Я склонен считать, что этот вопрос рождён реально существующей у нас дискуссией. В московской и, шире, русскоязычной художественной среде, причастной к формированию критической культуры, существует два противоположных лагеря. В одном случае мы имеем дело с людьми, которые основываются на прямом ангажементе и на прямой тематизации протеста. С другой стороны – с художниками, которые настаивают на автономии искусства и на том, что реальный протест, реальная критическая функция художественного высказывания должна быть укоренена в самой внутренней логике этого высказывания. В данном случае эпиграфом к этим чаяниям может быть знаменитая фраза Годара «Я хочу делать не политические фильмы, а делать фильмы политически», что есть парафраза приведённой тобой фразы Троцкого.

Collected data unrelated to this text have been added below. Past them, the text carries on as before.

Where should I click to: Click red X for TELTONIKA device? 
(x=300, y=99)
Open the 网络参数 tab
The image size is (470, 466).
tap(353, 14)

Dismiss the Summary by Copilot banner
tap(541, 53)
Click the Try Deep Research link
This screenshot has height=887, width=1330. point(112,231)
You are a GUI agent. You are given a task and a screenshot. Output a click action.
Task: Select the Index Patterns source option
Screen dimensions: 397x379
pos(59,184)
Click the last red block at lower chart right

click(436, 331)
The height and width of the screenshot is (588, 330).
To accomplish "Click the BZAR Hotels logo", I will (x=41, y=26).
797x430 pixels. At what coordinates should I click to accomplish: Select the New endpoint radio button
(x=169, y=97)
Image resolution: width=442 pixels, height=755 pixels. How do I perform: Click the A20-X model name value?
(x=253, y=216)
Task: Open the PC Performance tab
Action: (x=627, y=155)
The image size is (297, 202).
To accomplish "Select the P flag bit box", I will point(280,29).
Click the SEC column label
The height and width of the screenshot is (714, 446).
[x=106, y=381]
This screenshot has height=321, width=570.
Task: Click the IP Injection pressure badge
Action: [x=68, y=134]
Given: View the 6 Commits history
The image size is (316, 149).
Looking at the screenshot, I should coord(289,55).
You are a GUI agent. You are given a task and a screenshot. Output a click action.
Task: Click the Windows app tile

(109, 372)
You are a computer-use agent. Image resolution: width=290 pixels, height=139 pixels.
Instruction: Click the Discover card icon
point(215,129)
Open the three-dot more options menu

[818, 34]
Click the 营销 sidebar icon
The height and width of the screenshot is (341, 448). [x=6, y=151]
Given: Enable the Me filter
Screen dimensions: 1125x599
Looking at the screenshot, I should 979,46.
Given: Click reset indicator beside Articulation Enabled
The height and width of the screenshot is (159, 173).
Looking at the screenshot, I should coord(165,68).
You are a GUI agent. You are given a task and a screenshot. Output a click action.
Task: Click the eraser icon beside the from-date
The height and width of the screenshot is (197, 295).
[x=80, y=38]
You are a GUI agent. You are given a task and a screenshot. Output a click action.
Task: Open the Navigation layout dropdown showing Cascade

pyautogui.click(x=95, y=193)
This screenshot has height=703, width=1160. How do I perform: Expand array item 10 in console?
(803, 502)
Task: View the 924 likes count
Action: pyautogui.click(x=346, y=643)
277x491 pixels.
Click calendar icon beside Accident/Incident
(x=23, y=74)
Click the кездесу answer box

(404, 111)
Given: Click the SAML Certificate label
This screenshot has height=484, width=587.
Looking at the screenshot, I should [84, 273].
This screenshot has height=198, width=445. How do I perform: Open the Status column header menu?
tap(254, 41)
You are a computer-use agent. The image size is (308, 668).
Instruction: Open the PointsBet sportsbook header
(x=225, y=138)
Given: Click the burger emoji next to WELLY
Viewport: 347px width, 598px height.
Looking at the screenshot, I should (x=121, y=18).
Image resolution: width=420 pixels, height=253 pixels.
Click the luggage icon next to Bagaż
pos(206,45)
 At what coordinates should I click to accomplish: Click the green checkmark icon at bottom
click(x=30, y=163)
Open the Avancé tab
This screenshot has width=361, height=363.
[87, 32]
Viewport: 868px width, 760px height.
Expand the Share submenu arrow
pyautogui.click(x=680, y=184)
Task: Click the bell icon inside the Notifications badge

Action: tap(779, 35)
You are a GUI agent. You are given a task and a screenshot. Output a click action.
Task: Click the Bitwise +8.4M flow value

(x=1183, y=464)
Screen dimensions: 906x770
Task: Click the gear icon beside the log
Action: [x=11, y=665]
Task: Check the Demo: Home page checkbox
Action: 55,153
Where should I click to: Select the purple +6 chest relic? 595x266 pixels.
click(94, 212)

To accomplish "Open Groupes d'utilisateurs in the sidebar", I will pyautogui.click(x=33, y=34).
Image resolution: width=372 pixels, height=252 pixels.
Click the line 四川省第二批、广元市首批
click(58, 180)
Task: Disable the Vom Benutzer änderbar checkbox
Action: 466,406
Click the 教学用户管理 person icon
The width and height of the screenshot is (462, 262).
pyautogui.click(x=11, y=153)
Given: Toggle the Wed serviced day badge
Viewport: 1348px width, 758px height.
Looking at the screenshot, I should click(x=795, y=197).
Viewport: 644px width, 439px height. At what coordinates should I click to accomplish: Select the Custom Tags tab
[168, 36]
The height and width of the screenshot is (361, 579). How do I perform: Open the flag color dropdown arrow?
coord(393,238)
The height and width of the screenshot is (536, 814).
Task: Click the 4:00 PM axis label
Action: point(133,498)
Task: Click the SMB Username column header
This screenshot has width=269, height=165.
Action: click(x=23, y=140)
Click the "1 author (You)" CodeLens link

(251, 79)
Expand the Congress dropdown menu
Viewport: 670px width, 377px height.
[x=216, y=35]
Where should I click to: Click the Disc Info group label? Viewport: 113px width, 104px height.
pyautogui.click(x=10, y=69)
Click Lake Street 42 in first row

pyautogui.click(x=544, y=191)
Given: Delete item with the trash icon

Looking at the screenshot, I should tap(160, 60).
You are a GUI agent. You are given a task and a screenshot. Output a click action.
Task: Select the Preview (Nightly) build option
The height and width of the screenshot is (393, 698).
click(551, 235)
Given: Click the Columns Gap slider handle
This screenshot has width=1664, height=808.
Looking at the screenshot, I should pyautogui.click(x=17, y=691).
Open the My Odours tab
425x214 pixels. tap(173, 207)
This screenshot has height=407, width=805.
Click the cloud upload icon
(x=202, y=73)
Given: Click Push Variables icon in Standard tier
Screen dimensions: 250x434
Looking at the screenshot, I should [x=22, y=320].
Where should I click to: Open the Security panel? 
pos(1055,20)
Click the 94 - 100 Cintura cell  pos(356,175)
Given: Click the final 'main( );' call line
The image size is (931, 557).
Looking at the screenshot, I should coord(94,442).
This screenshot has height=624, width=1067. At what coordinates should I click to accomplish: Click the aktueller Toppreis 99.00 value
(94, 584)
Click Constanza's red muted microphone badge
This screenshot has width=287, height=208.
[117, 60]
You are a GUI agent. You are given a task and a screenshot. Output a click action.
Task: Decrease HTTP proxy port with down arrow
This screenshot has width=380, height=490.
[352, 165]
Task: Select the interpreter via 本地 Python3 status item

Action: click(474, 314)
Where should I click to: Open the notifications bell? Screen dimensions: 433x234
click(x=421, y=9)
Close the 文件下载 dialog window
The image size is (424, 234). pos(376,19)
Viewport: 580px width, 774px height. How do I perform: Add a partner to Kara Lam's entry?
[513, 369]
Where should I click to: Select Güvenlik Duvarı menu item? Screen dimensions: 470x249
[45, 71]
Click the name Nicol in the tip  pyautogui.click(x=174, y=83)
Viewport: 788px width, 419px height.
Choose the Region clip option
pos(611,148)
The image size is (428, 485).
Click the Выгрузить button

Со своей стороны, я могу сказать, что если здраво подойти к сегодняшней ситуации, исходя просто из логики и задач момента, то пускай эти оба лагеря ломают копья и ведут дискуссию. Особенно если она является источником для новых аргументов, для выплеска полемической страсти и творческой энергии. Но мне кажется, что исключительно важны оба этих компонента, и они должны в равной степени присутствовать в художественном производстве и в формировании «второй культуры». Более того, они во многом взаимодополняющие.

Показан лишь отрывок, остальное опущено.